The management of student on student claims project is well underway. Most remaining student on student claims are from five firms, three of which have capacity challenges. Success of the project will depend on Canada’s participation, which has been strong so far, and claimants’ counsel, whose participation is mixed. The number of cases in the project has dropped by half from the numbers reported in fall 2013, because many claims have moved forward on their own. Phases one and two will be finished by the end of August, if there is cooperation from claimants’ counsel.

The Chief Adjudicator has asked Kaye Dunlop to oversee implementation of the Incomplete File Resolution procedure. A team at the Secretariat has been coordinating planning. A significant issue is expected to be claimants with capacity issues. An existing project, for ‚Äúclaimants who struggle to self-represent,‚ÄĚ has helped gather information on successful approaches for claimants with physical or mental disabilities. Other situations expected to enter IFR include estate claims, lost claimants, and withdrawals of claims before a formal policy was adopted in GP-8.

The Secretariat is continuing to investigate possible expansion of the Electronic Document Interchange system to enable claimant counsel to securely upload items.
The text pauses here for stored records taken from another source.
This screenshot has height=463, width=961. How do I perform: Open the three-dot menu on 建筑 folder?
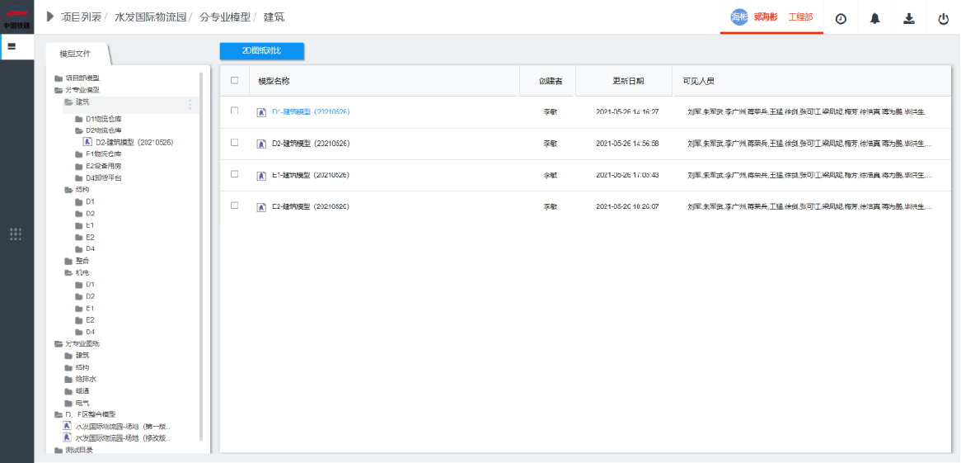190,105
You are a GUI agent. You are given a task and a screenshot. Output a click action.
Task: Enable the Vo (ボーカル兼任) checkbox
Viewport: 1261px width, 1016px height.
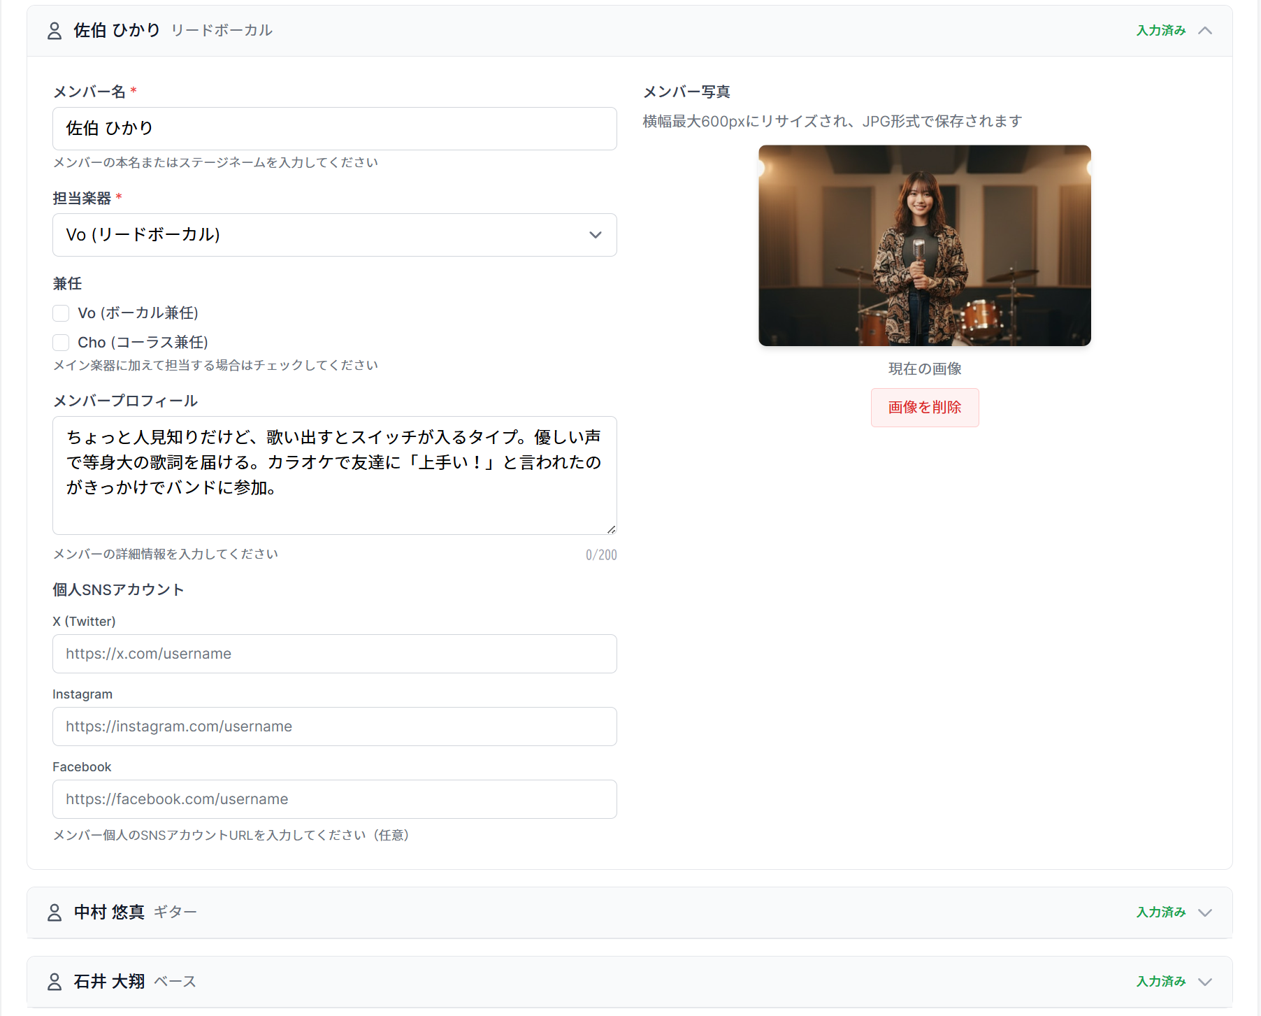point(61,313)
Presently, claimant counsel submit mandatory documents and other items by email, fax, or mail.

From time to time, complaints arise that one of Canada’s admissions of staff knowledge of student on student abuse is not broad enough, does not match the decision it was derived from, or does not exist where a decision warrants one. Canada will create a generic email address that can be used by claimant counsel for bilateral discussions of these issues.

Canada reconfirmed its decision to require a Schedule P non-resident claimant release from all claimants who did not live at a residential school, regardless of whether the Common Experience Payment was previously paid to that individual. Canada has agreed that represented claimants can sign the release at their hearing with the assistance of their legal counsel. Sometimes, a self-represented claimant arrives at a hearing and requires a Schedule P. In such cases, Canada is agreeable to the adjudicator explaining the meaning of the document to the claimant. If the claimant does not sign the Schedule P, the hearing will be completed, but the Schedule P will need to be signed before a decision is issued.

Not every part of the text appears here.